• [Stored entries]
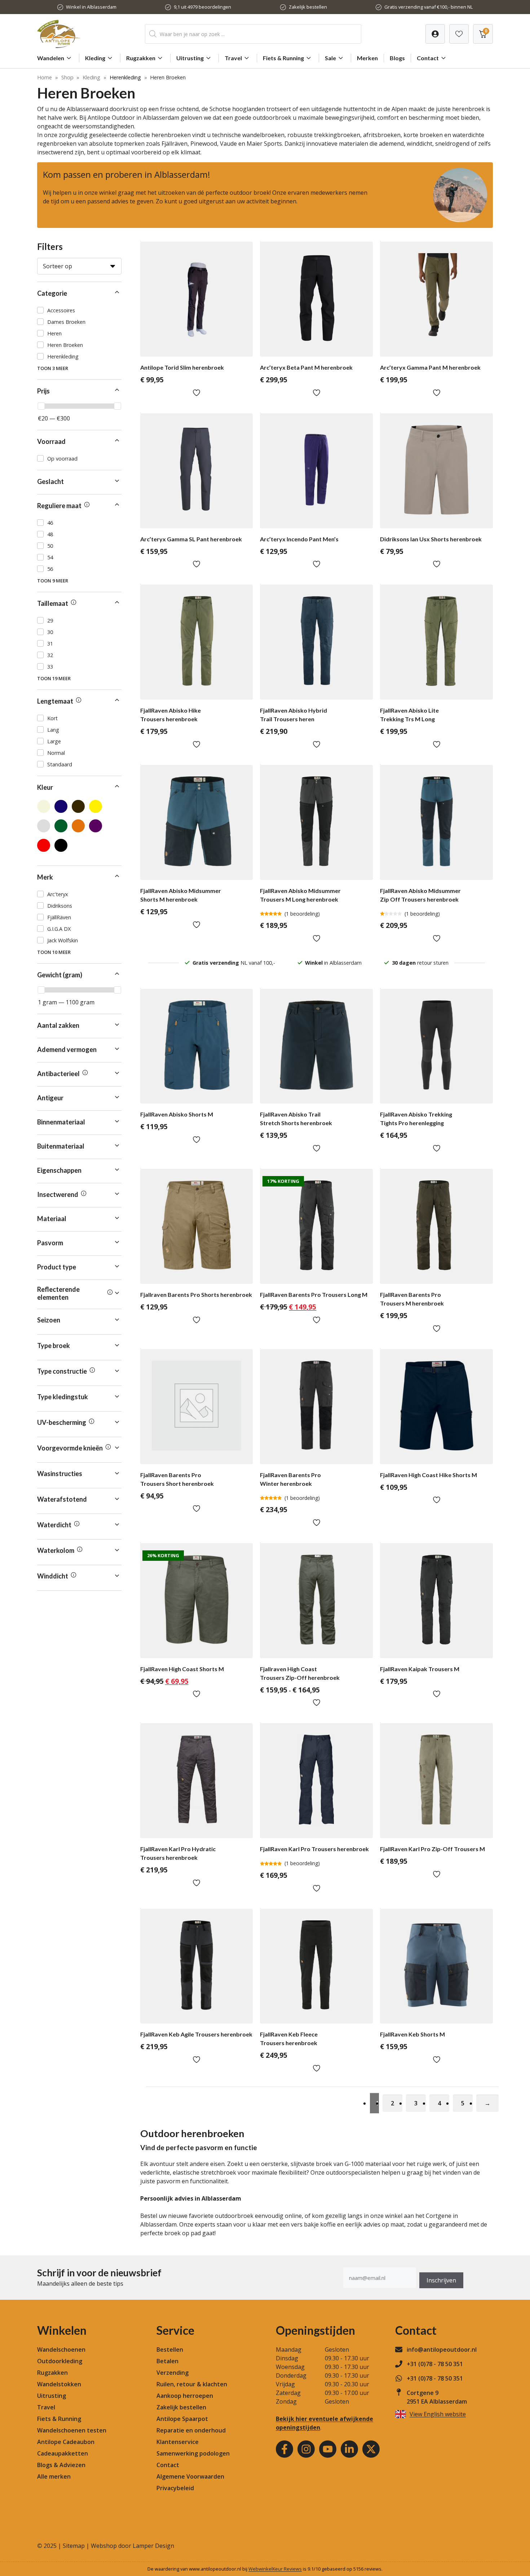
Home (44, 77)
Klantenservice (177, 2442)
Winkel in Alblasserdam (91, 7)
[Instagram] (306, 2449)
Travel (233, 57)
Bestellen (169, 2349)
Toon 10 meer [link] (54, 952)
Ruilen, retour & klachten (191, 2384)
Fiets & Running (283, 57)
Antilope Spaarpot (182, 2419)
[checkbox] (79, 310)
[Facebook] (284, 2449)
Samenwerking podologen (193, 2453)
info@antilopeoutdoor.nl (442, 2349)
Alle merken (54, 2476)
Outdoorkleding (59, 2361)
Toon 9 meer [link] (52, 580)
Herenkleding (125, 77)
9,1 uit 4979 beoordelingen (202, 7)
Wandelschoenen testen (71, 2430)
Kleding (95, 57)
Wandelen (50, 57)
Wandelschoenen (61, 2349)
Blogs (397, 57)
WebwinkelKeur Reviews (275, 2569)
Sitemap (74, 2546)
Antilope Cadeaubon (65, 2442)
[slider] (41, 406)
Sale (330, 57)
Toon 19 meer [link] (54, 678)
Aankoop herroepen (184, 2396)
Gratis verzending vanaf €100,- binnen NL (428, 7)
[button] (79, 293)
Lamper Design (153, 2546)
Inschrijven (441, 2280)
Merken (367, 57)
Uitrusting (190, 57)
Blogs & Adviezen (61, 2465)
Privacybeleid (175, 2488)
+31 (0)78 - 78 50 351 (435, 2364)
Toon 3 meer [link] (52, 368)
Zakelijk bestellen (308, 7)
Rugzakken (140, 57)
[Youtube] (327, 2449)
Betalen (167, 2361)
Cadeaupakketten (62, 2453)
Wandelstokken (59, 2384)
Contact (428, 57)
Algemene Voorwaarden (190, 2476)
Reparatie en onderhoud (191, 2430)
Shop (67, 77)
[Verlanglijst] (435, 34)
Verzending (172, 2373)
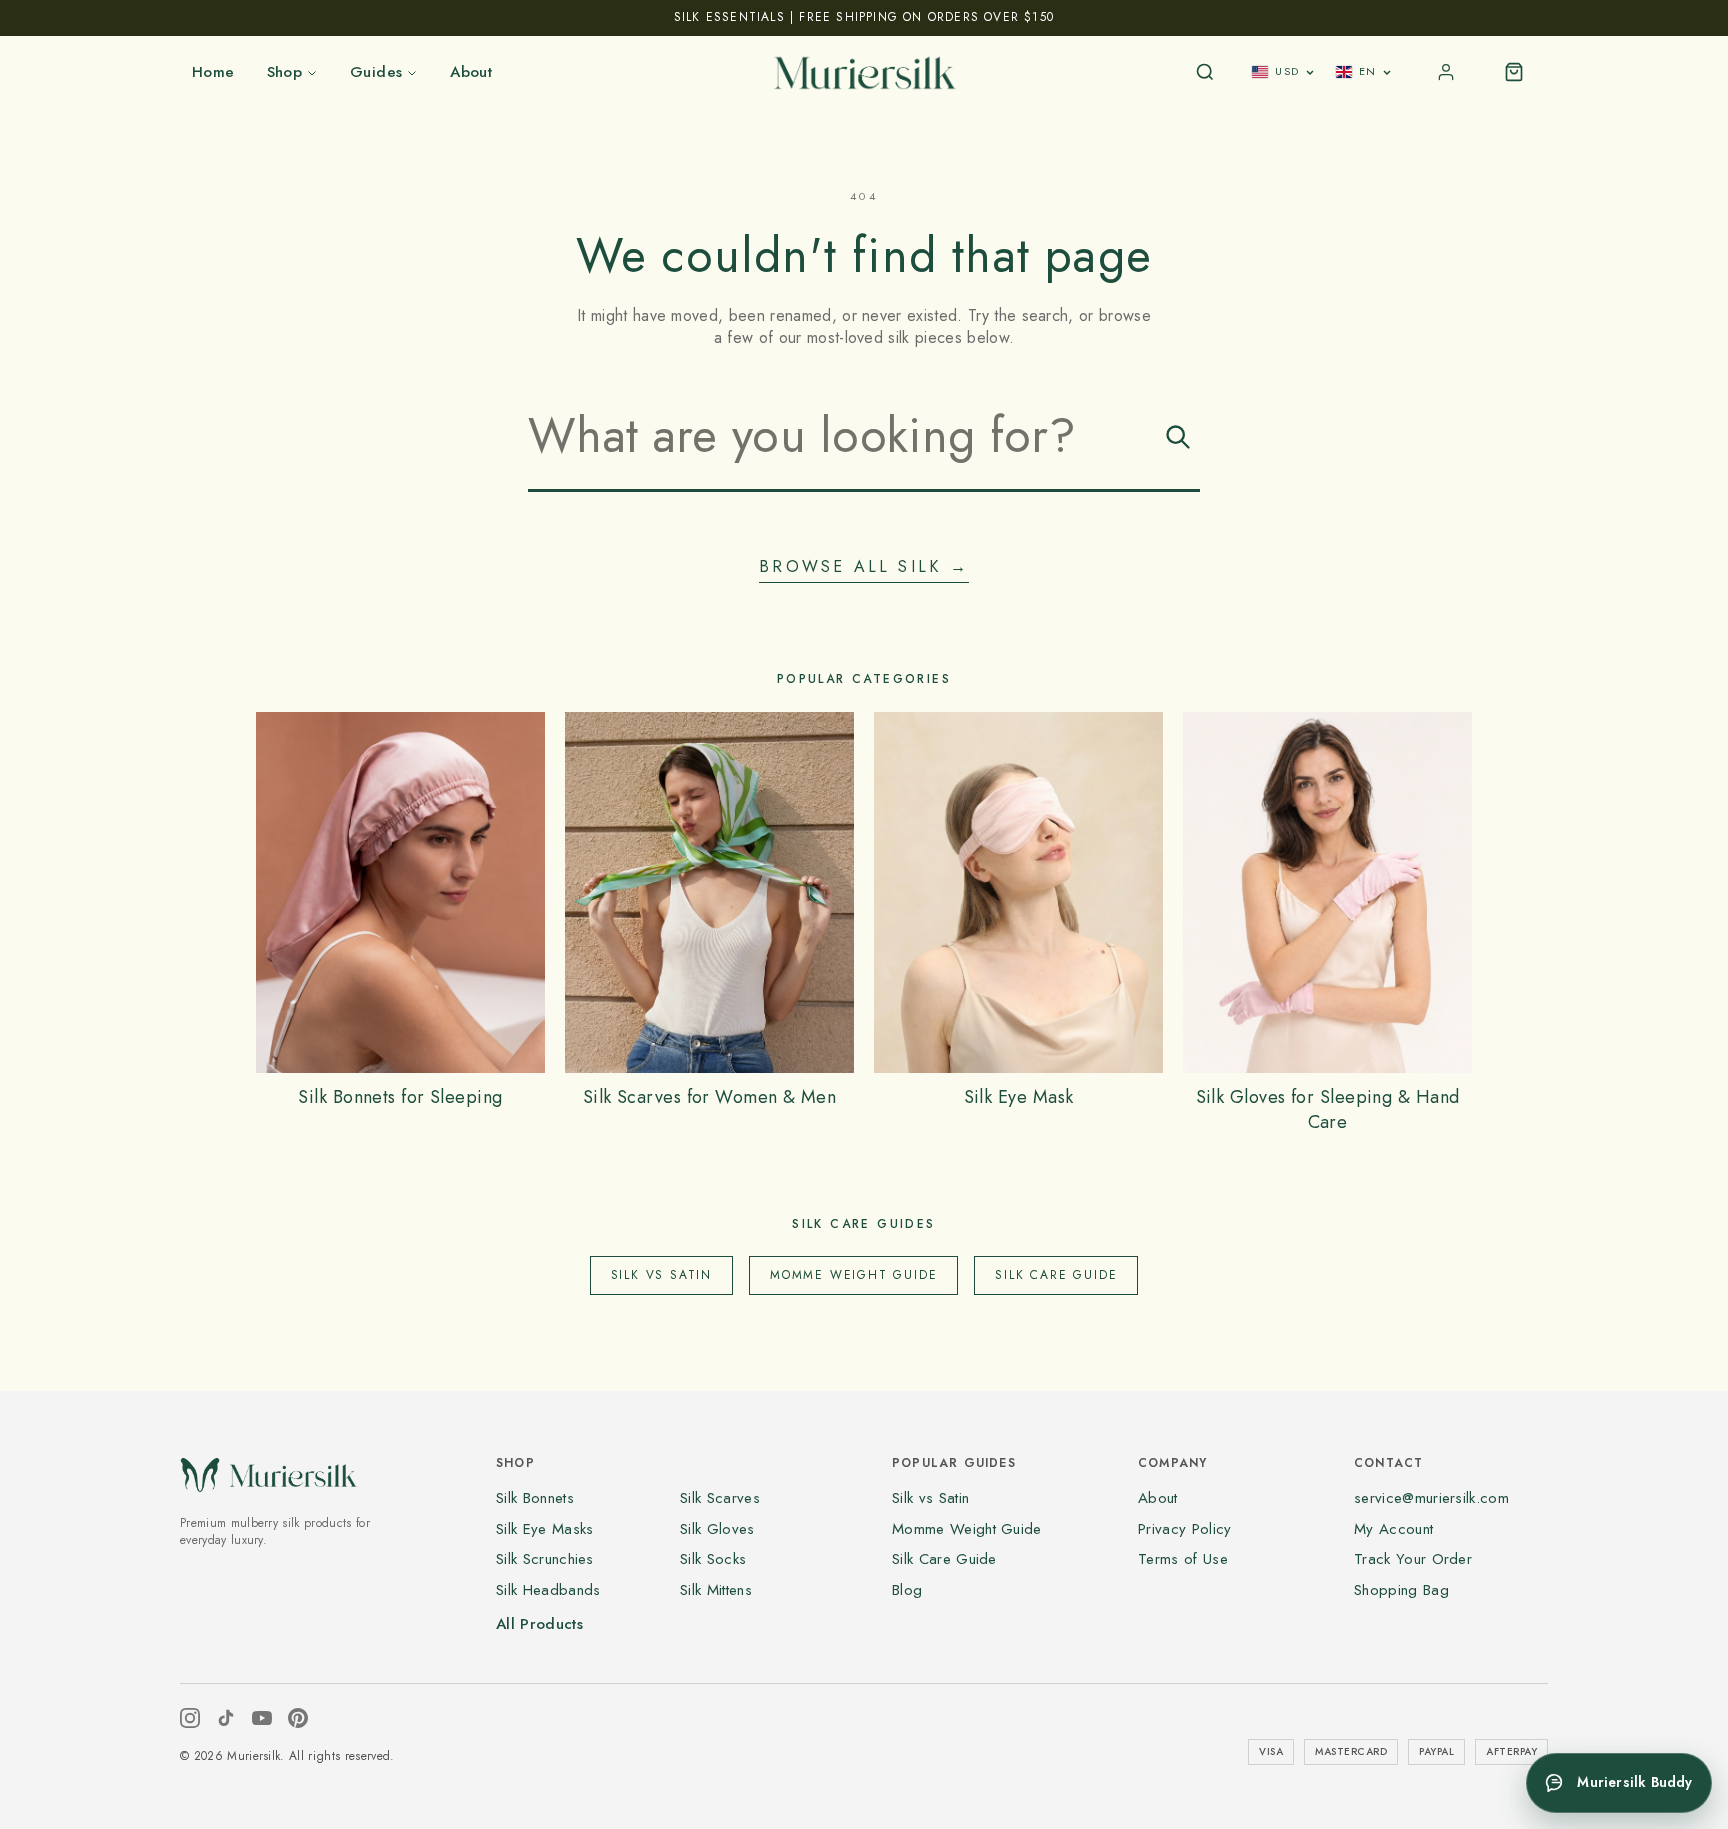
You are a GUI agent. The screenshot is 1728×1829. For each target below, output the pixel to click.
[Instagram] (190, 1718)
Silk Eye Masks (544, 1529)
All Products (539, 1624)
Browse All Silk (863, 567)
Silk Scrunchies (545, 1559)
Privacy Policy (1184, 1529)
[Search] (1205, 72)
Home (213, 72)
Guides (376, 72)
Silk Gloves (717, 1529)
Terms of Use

• [DIRECTIONS FOR THIS TASK] Omit the pictures, then copy out all the data exactly as it stands.

• [ANSWER SECTION]
Home (44, 77)
Klantenservice (177, 2442)
Winkel in Alblasserdam (91, 7)
[Instagram] (306, 2449)
Travel (233, 57)
Bestellen (169, 2349)
Toon 10 meer [link] (54, 952)
Ruilen, retour & klachten (191, 2384)
Fiets & Running (283, 57)
Antilope Spaarpot (182, 2419)
[checkbox] (79, 310)
[Facebook] (284, 2449)
Samenwerking podologen (193, 2453)
info@antilopeoutdoor.nl (442, 2349)
Alle merken (54, 2476)
Outdoorkleding (59, 2361)
Toon 9 meer [link] (52, 580)
Herenkleding (125, 77)
9,1 uit 4979 beoordelingen (202, 7)
Wandelschoenen testen (71, 2430)
Kleding (95, 57)
Wandelen (50, 57)
Wandelschoenen (61, 2349)
Blogs (397, 57)
WebwinkelKeur Reviews (275, 2569)
Sitemap (74, 2546)
Antilope Cadeaubon (65, 2442)
[slider] (41, 406)
Sale (330, 57)
Toon 19 meer [link] (54, 678)
Aankoop herroepen (184, 2396)
Gratis verzending vanaf €100,- binnen NL (428, 7)
[button] (79, 293)
Lamper Design (153, 2546)
Inschrijven (441, 2280)
Merken (367, 57)
Uitrusting (190, 57)
Blogs & Adviezen (61, 2465)
Privacybeleid (175, 2488)
+31 (0)78 - 78 50 351 (435, 2364)
Toon 3 meer [link] (52, 368)
Zakelijk bestellen (308, 7)
Rugzakken (140, 57)
[Youtube] (327, 2449)
Betalen (167, 2361)
Cadeaupakketten (62, 2453)
Wandelstokken (59, 2384)
Contact (428, 57)
Algemene Voorwaarden (190, 2476)
Reparatie en onderhoud (191, 2430)
Shop (67, 77)
[Verlanglijst] (435, 34)
Verzending (172, 2373)
You are a GUI agent. The screenshot is 1728×1829. For each target below, output the pixel to click.
[Instagram] (190, 1718)
Silk Eye Masks (544, 1529)
All Products (539, 1624)
Browse All Silk (863, 567)
Silk Scrunchies (545, 1559)
Privacy Policy (1184, 1529)
[Search] (1205, 72)
Home (213, 72)
Guides (376, 72)
Silk Gloves (717, 1529)
Terms of Use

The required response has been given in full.